TimeLens
[CVPR 2026] TimeLens: Rethinking Video Temporal Grounding with Multimodal LLMs
Install / Use
/learn @TencentARC/TimeLensREADME
📰 News
- 2026.02.26: 🚀 Training for TimeLens-7B based on Qwen2.5-VL-7B is available on the train branch.
- 2026.02.26: 🚀 We now support training TimeLens-8B based on Qwen3-8B-VL.
- 2026.02.22: 🎉 TimeLens has been accepted to CVPR 2026.
🔎 Overview
TimeLens rethinks video temporal grounding (VTG) with MLLMs along two axes:
- Data Quality.
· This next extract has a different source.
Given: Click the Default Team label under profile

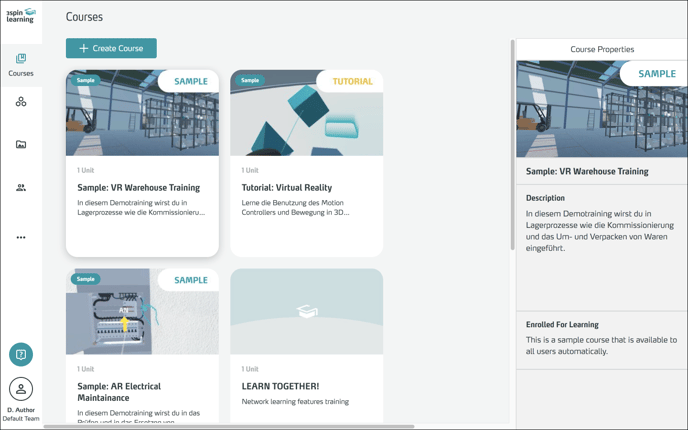Looking at the screenshot, I should (21, 419).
We expose critical quality issues in existing VTG benchmarks and propose quality-assured datasets for both training and evaluation.
- Algorithmic Design. Building upon reliable data, we explore effective timestamp encoding strategies and training recipes, achieving state-of-the-art performance among open-source models.
📚 Quick Navigation
In this repository, we release:
- 🤖 TimeLens Models: State-of-the-art open-source models for video temporal grounding.
- 📊 TimeLens-Bench: a comprehensive, high-quality evaluation benchmark for video temporal grounding.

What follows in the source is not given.